04 June, 2010

Weekly Blog Internship Update #1

As the first week of our internship, much of our time was spent learning the basics of what we were doing, and reviewing how to do it. Tuesday was our first semi-official day, where we went over the grant proposal and learned the overarching ideas behind this internship; namely, analyzing music and sound files, then creating new, similar music from the data generated.
The first analysis method we're using was the Fourier transformation, which takes wave data, finds the frequencies of the peaks, and puts it into graph form. The hope is that, once the frequencies in a song are known, they can be analyzed to figure out what instruments are playing what notes, and how often, in order to aid in further music generation. Our first official day, Wednesday, was spent learning about Fourier transformations, the related mathematical formulas, and how to perform the functions faster using FFTs.

We also started looking at different previously established programs that used FFTs to analyze music. The first was Sonogram, a "visual speech" open source program that displays sound files in colorful graph forms, which we worked with on Wednesday and Thursday. We had high hopes that, due to it's code being in Java, we could better understand how to use it and possibly implement it in our work. However, the language barrier (Sonogram was programed in German) and the number of nested unnecessary calls and transformations made the program very difficult to understand and work with, and we ended up abandoning it.

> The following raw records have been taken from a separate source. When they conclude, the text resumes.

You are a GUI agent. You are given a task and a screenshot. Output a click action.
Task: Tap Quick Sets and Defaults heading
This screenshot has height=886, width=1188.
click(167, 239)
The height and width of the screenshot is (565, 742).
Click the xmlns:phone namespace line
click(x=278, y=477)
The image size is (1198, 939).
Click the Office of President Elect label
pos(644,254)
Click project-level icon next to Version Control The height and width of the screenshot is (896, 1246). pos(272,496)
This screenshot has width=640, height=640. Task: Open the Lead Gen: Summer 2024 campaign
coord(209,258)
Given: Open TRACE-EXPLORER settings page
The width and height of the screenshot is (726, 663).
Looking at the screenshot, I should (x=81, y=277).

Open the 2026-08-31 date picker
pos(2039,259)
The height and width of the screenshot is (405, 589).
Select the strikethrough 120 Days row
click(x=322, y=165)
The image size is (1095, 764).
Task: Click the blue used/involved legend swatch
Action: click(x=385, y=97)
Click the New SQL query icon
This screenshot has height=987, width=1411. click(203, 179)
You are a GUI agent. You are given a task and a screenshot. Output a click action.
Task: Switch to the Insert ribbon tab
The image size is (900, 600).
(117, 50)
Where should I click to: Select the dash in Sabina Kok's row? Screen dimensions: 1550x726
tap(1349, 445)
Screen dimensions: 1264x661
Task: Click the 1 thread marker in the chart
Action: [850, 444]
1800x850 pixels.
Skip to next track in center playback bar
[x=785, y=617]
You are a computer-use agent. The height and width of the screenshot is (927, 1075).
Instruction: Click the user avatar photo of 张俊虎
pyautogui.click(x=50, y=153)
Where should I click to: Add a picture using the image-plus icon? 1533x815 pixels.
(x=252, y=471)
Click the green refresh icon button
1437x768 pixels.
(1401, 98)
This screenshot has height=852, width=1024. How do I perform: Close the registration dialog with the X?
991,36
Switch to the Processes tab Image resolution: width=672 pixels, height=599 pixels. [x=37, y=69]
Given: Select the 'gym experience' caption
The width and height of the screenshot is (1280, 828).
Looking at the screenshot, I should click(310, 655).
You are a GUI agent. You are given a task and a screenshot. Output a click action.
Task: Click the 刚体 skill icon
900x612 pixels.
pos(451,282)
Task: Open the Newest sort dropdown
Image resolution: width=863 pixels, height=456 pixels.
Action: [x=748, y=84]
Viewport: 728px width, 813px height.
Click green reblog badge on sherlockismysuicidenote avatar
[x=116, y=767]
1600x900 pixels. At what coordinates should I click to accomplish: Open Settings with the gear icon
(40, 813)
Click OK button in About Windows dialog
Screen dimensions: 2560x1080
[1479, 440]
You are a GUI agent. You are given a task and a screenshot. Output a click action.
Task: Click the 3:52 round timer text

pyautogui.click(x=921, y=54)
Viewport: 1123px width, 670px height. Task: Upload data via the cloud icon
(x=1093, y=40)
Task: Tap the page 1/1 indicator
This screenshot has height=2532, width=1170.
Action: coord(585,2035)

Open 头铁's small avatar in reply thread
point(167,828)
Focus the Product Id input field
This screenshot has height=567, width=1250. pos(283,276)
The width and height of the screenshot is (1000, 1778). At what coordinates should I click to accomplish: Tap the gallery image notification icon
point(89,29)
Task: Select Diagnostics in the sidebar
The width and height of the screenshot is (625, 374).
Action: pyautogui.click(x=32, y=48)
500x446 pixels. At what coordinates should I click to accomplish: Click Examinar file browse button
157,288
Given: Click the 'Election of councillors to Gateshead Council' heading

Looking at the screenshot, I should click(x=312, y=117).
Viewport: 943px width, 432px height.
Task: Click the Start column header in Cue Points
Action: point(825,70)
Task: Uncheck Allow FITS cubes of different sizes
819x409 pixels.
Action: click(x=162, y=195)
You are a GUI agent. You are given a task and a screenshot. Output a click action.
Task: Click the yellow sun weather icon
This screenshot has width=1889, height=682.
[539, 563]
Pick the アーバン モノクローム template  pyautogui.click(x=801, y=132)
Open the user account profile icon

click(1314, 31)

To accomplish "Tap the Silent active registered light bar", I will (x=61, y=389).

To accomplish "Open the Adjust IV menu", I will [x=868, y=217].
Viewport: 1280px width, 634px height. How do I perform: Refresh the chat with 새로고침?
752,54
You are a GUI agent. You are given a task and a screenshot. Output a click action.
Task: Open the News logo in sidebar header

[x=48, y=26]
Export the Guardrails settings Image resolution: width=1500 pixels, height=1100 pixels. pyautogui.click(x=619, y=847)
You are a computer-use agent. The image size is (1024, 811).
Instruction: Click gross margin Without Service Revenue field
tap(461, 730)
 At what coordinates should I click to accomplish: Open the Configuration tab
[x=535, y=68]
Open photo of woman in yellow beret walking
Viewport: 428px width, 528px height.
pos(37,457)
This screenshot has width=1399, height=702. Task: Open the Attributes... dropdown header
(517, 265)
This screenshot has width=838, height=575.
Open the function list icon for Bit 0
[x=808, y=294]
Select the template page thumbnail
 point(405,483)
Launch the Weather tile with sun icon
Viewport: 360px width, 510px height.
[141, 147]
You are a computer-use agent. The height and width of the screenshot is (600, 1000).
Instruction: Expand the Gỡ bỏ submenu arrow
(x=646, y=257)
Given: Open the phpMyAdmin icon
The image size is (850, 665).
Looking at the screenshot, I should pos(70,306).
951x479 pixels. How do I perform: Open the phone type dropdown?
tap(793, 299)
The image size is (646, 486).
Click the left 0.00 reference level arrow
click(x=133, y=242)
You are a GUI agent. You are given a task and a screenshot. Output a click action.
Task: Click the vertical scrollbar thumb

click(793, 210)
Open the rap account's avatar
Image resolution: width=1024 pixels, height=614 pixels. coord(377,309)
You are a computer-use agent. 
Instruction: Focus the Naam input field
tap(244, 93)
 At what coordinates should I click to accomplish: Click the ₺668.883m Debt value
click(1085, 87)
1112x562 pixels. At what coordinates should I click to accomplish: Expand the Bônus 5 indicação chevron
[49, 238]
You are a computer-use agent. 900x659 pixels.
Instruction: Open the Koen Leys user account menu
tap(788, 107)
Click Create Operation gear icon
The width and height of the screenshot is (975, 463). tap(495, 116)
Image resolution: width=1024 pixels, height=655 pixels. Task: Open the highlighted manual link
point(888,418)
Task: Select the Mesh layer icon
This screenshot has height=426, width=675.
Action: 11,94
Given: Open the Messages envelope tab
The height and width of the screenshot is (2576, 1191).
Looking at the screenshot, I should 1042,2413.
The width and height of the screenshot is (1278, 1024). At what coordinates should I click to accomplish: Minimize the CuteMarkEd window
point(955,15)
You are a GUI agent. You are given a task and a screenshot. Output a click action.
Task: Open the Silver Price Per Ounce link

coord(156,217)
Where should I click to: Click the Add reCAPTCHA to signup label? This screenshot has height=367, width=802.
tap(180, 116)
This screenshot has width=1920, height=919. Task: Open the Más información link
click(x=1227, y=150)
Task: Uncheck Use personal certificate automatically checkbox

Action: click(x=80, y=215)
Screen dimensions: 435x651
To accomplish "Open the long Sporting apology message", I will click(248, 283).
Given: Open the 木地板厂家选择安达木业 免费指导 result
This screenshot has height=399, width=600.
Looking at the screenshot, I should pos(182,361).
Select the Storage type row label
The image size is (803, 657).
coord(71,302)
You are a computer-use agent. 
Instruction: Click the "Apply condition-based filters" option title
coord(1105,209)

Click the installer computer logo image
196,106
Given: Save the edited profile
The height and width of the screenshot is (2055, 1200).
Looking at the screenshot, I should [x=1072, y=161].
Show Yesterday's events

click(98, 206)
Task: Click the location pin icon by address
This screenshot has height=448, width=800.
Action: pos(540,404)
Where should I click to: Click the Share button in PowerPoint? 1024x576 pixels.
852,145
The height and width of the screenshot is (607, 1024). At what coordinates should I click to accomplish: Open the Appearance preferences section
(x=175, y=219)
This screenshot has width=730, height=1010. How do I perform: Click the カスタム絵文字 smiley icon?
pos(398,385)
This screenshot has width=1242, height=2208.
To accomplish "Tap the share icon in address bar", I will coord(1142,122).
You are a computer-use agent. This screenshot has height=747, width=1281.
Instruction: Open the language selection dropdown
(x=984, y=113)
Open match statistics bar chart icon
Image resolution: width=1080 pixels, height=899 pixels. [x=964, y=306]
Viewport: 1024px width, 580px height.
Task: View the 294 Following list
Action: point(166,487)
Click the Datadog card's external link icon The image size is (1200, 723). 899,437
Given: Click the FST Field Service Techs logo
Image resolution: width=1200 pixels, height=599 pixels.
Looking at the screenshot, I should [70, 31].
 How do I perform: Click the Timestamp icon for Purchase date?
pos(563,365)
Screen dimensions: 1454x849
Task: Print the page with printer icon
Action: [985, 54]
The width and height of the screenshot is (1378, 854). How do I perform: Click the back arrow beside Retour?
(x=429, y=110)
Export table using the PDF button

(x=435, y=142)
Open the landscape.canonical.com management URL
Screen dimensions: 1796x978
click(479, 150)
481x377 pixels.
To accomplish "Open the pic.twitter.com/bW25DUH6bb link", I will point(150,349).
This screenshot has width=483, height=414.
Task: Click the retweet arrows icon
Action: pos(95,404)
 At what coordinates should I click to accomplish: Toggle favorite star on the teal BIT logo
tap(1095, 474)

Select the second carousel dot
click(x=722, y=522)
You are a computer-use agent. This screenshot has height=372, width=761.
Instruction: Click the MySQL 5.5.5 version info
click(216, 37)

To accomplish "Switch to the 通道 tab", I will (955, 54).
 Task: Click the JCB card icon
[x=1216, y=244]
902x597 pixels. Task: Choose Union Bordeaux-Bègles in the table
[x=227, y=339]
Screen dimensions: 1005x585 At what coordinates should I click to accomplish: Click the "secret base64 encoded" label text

We moved on to looking at three other programs with similar functionality: JASS, Audacity, and Jigl. JASS (Java Audio Synthesis System) is used for audio manipulation, primarily as a researcher resource. Audacity's primary use is as a sound mixer and amature recording program. Jigl (Java Image and Graphic Library) is a set of functions designed for students studying digital image and audio processing. All programs are open source. Our hope was that, through these three programs, we could create and test a simple FFT program.

We came at the problem from three directions: translating the audio files (in this case, WAVE files) into bytes, processing the bytes in the FFT function, and putting the resultant data into a useful form. Our initial forray into audio-to-byte functions lead to some problems: the bytes, when put back into audio form, produced a similar but distorted audio file. Comparing Fourier graphs of the two showed that the direct copying would not give an accurate reading. Instead, we started working with the pre-built Java class AudioInputStream, which gave us grouped bytes rather than the raw data.

With analyzing the data itself, after we understood the function, implementing it was rather easy. However, we could not test it until we got the audio into byte form. Even after that, we had no way to test the numbers we got to see if they were correct or useful. For now, we compared the data to running the program through Audacity's FFT, but the data was vastly different. We're working on figuring out how to better test our FFT function, and how to begin storing and showing the data.

Our goals for next week are creating a working function to take an audio file and give a Fourier transformation, and create a method to check that our data is correct. We also hope to better understand and utalize the various error-catching functions present in the codes we have read so far, and to be able to better understand C++ code.